Well… It’s all because of the need to express myself, to communicate, to resist and to fight… I always wanted to play an instrument and to have a band, but never had the possibility, because of not knowing nothing about music, because of not having friends to play with, or lately for not having time to rehearse. This solo project is the result of my personal and musical evolution…
I admit that ENSC cannot be called music in 100%, maybe noise in 100%… It doesn’t matter. I’m not doing this for you, but for me and if you don’t like it don’t listen, don’t come back here, I don’t care. For you to have an idea I can go back to the days I had the first contact with a ZX Spectrum, some 13 years ago. That time, one or two neighbors add it and they were playing it all the time. I remember that they rarely left me play with them… they said I was clumsy…(laughs!)… Right! The truth was that they were no more them little burguiese, new-rich that probably didn’t wanted me near. The cause was not my skill with computers and games, but maybe my family, the political position of my parents that time, there jobs and revenues. Well, I ended up taking a degree in Systems and computing engineering, while this "friends" are all in politics or helping there parents in there business. I played and I learn programming… From early times I got used to the sound of the microphone of my Spectrum.

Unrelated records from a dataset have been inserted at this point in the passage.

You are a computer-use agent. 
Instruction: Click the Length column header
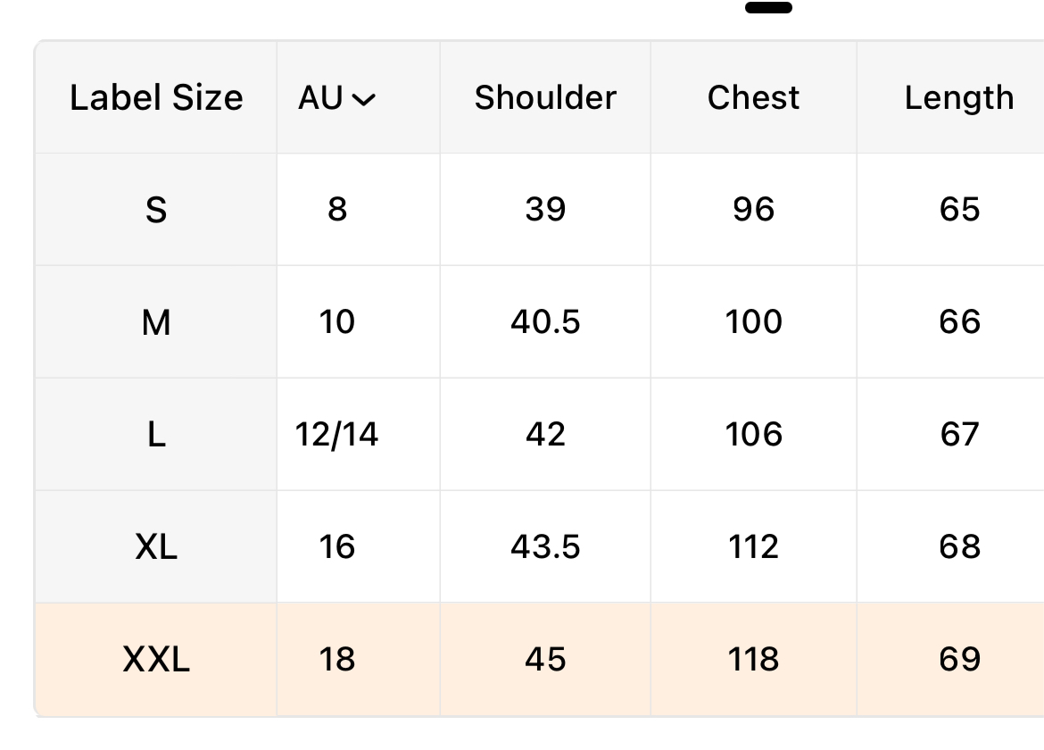pos(959,98)
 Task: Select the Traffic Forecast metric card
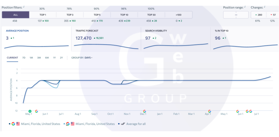coord(106,39)
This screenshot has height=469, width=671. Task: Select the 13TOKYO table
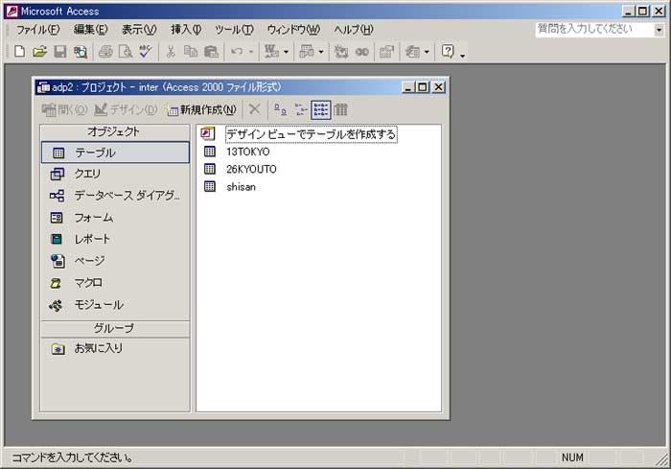click(247, 152)
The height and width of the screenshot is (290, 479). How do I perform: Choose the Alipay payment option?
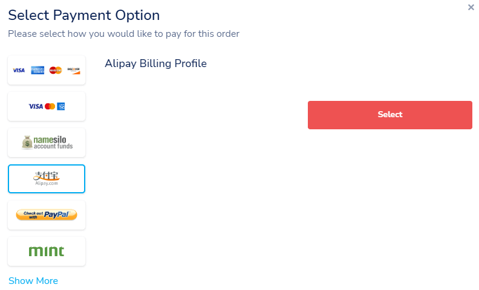point(47,179)
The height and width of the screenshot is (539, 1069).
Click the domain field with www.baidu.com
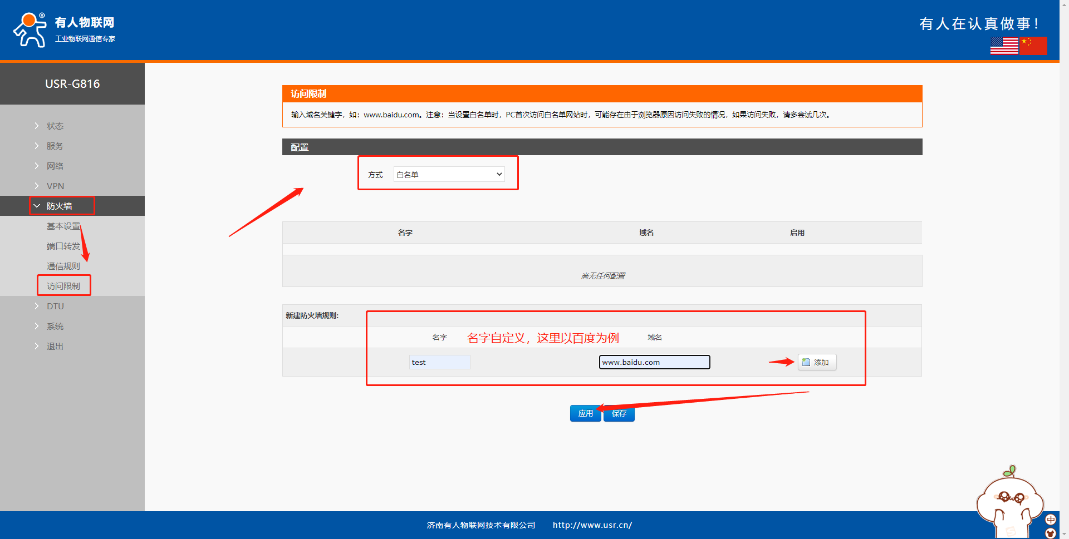(654, 362)
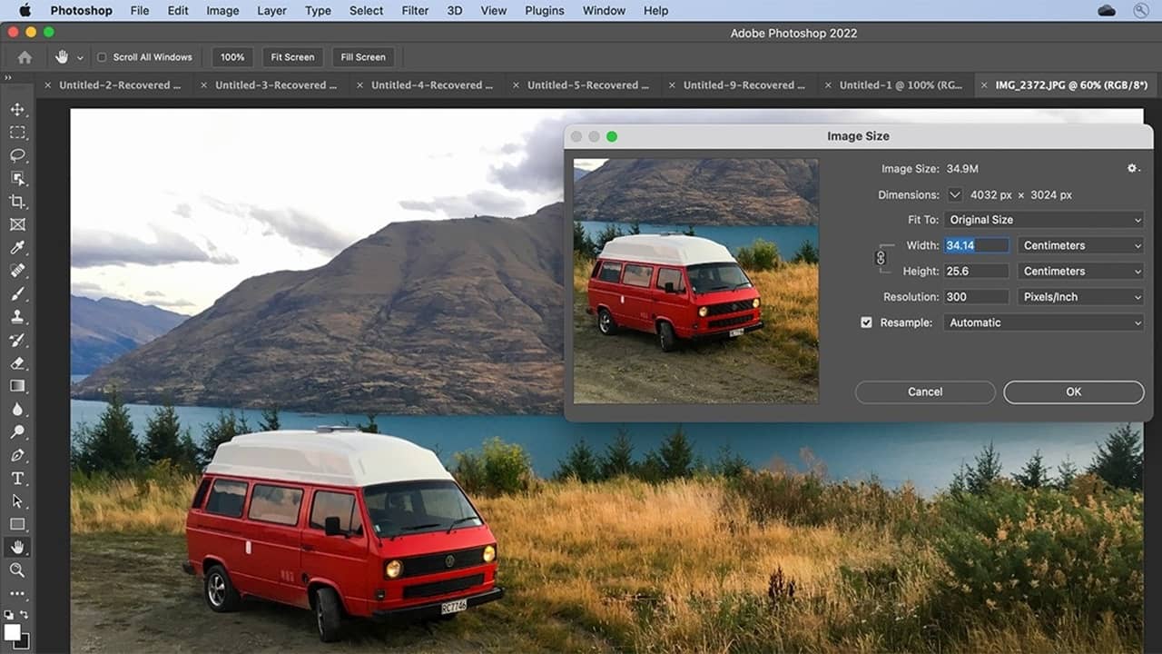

A few years latter I got a PC. Learned other programming languages, learned who to use other programs, learned new applications and started do understand the danger and the use of computers with the objective of control and manipulation of mankind. Somewhere between my 16 years I had my first contact with the Underground Punk/Hardcore scene. I Started to read fanzines, got to know more bands and people… After so many years of a mainstream prison, after so many years grabbed to grunge and alternative or any other type of music in vogue that time, any type of sound recreated and exploited by the major labels, the discovery of this scene was on of the greatest things to me. Then I discovered that music could still be a powerful way to fight. I grew up listening to the revolutionary LP’s of my father, but to me, 1994 had nothing revolutionary in music… With time I discovered I was anarchist, that all ideas I had about a perfect end equal society was of a anarchist society. By this time I got a big interest in this matter. It was then that vegetarianism got into my life, with a song called "Meat is Murder" by X-Acto, a Portuguese vegan straight edge band. I was young, and I was in high-school and no one cared or toke me seriously. I learned how this youth was and still is all fucked up! Later I learned that the so called "Alternative youth" was fucked up the same! This people that proclaim them selves as "radical" and "cool" are no more that people with the same mentality as the previews but with a different type of clothes and music… Today I think that the punk/hardcore scene is like a bad walnut. A big shell and small kernel, where the crust and the hollow space is the gigantic amount of people that call then selves "punx" or "cores" or other names, and don’t do much more then listen to music, buy clothes, go to concerts and kick the shit out of everyone at the mosh pit; in the other hand, the kernel are the very few people that actually do something useful, the ones that make fanzines, that organize concerts and protest walks, those that actually think and act, but are weak and with a small radius of action because of the lack of support… If the walnut was healthy! Maybe we could hurt the target! But it is rotten and the most probable is to crack open.
I guess it was in new year’s eve of 1997 that I discovered that electronic music could be a wonderful way of fight. I spend it in a rave-punk organized by travelers. I saw punk concerts and spend some time dancing… Two or three weeks later I saw on "Alternative nation" the clip of Atari Teenage Riot ("The kids are united") and it was love at first sight because it seemed punk to me, it made me remember the punk concerts that I'm used and I liked the lyric. Today I have a different opinion about the band but that doesn’t matter now. A few months latter a got a program called "Fasttracker" and learned how to work with it.
Electro Noisy Seitan Core isn’t more then a way to shout, to move, the release myself from this conformity of every day's life. I admit I prefer to play in a punk band or a hardcore band, but it can’t be done… That’s not the reality, Besides, I can put in practice the "Do It Yourself" philosophy. My objective it’s not the music but the message, and even if I can’t find a way to sing over the music, I want to release my work, myself, with the help of friends. I’m not for the money, besides I doubt I could make any money at all with the shit I do. I just am not no musical genius, I’m just a normal person that’s experimenting sonorities and noises. Besides, the fist two years of tracking are always bad, even if the music may sound brilliant to me, the truth is that it is bad. But I cannot take it as an excuse for doing nothing… I have my ideas and I want to show it…
The truth is that is great to be able to do music with my PC, not only because I can do it in the comfort of my room, but also because I can do it any time, it is cheap and made by myself only. That’s why I believe that digicore it’s probably one of the best musical way of fighting and resisting. You don’t need good equipment nether a lot of time. So, why haven't you started your band? Come on! Let’s do it! This is not to make idols and shit like that, this is about shouting against this capitalist, patriarchal, fascist, sexist, homophobic and specicist society.
ps: Sorry for my bad English translation!!